The main driving force of Collins’s wildly successful novels proves to be the strength of her protagonist. Unlike the Potter movies, Collins gives us a strong protagonist who succeeds through skill rather than magic. Perhaps what we are starting to see here is an advance in the genre of teen-fantasy through the use of realism. Although the world of the Hunger Games proves fantastical, with the exotic pomp and circumstance of the Capitol juxtaposed against the desolate poverty rampant throughout the districts, the narrative never loses itself in the fantasy.
Even when the second novel escalates the theatrics by exposing us to pieces of Panem we’ve yet to see, including lavish Capitol parties, various outlying districts, and an elaborate tropical arena for the games, Lawrence’s film never sacrifices the reality of the emotional narrative to these fantasy elements. Despite a 130 million dollar budget used to make the set truly spectacular, the story never gets lost under the spectacle. The clarity of Katniss’s motivation lies beneath every action she takes, which elevates the film by bringing it closer to a reality we can all understand. While Harry Potter takes us to a world we long to inhabit, The Hunger Games drops us into a world that feels far too real. It forces us to deal with visceral themes such as hunger, death and tyranny, all in a genre usually void of such mature subject matter.

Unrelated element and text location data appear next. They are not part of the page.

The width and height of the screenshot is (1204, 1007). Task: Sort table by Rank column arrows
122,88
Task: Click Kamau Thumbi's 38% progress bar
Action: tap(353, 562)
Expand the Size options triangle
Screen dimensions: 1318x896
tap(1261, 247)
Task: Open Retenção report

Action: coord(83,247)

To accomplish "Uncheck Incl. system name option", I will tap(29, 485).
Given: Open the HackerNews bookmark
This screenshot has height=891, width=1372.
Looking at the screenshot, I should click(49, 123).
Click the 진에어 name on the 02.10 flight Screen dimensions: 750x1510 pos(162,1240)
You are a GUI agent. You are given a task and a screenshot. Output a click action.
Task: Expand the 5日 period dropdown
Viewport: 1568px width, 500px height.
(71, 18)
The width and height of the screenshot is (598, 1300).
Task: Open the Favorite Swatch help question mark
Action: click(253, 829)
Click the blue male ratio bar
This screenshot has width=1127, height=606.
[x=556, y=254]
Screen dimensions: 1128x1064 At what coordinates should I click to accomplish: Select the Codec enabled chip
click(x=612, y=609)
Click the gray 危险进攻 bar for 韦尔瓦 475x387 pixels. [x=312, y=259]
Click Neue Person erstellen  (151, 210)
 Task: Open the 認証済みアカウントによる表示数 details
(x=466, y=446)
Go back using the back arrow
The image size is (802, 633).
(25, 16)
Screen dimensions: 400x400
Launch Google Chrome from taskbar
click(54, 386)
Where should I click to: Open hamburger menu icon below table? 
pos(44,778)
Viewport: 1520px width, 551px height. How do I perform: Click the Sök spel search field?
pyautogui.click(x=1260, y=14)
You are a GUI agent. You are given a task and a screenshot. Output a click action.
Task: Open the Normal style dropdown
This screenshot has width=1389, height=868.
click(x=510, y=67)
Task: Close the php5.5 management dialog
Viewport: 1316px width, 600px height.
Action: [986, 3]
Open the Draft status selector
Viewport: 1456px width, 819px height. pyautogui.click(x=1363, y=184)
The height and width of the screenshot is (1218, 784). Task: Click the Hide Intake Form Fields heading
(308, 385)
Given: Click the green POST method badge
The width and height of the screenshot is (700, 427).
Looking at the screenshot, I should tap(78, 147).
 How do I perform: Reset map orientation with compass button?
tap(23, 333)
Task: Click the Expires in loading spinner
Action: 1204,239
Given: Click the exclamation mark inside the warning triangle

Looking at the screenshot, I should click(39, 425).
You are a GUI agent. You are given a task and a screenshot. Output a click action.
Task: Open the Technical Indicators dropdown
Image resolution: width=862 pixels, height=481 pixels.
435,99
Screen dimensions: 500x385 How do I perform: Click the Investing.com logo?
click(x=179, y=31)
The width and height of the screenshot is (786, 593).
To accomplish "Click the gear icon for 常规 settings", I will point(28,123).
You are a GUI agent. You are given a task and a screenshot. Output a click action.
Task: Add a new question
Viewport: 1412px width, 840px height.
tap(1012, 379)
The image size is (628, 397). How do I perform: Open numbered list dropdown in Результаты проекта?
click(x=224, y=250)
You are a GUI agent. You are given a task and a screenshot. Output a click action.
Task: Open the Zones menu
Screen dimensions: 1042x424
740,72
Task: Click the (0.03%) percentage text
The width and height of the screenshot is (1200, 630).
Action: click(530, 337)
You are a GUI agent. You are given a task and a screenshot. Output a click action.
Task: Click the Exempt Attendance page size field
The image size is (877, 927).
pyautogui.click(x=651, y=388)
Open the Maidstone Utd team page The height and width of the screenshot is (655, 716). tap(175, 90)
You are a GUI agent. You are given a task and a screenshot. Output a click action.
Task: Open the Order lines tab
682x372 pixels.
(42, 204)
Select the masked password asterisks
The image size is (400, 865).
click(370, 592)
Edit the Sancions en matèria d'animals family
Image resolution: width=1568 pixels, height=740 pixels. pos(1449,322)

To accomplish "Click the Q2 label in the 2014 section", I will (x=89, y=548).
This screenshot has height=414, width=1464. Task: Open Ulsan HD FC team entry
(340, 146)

And while Gary Ross’s version of the first Hunger Games approaches these subjects with a violent shaky camera and quick edits that mask much of the details, Lawrence succeeds in Catching Fire by portraying these themes without ever patronizing the viewer. He takes the world that Ross gave us a glimpse of and expands it to portray the brutality of this dystopian world with a steady panoramic hand that hides nothing. The product is a world that feels fully lived, colorful, and dangerous, keeping adults and thirteen-year-olds alike on the edges of their seats.
After the film’s haunting final shot, I found myself thinking back to the days of carefree Harry Potter-mania, when I would walk out of the theater lost in the fantasy of having magic powers and a pet owl. But as I grew up those fantasies faded away. Our generation has gone to college and matured (somewhat) and, in a way, fantasy films seem to be maturing with us. The fact that one of the year’s highest grossing franchises centers around a group of twenty-four teenagers slaughtering each other in an arena makes me wonder: what happened to the days of kids with wands and brooms cavorting around an oversized boarding school? The Hunger Games exposes us to a world where the dangers are real and the actions have bitter consequences. Whether Katniss fills the Harry Potter-sized hole in your imagination or not, she has certainly matured the teen-fantasy genre and never have I been more hopeful about dystopia.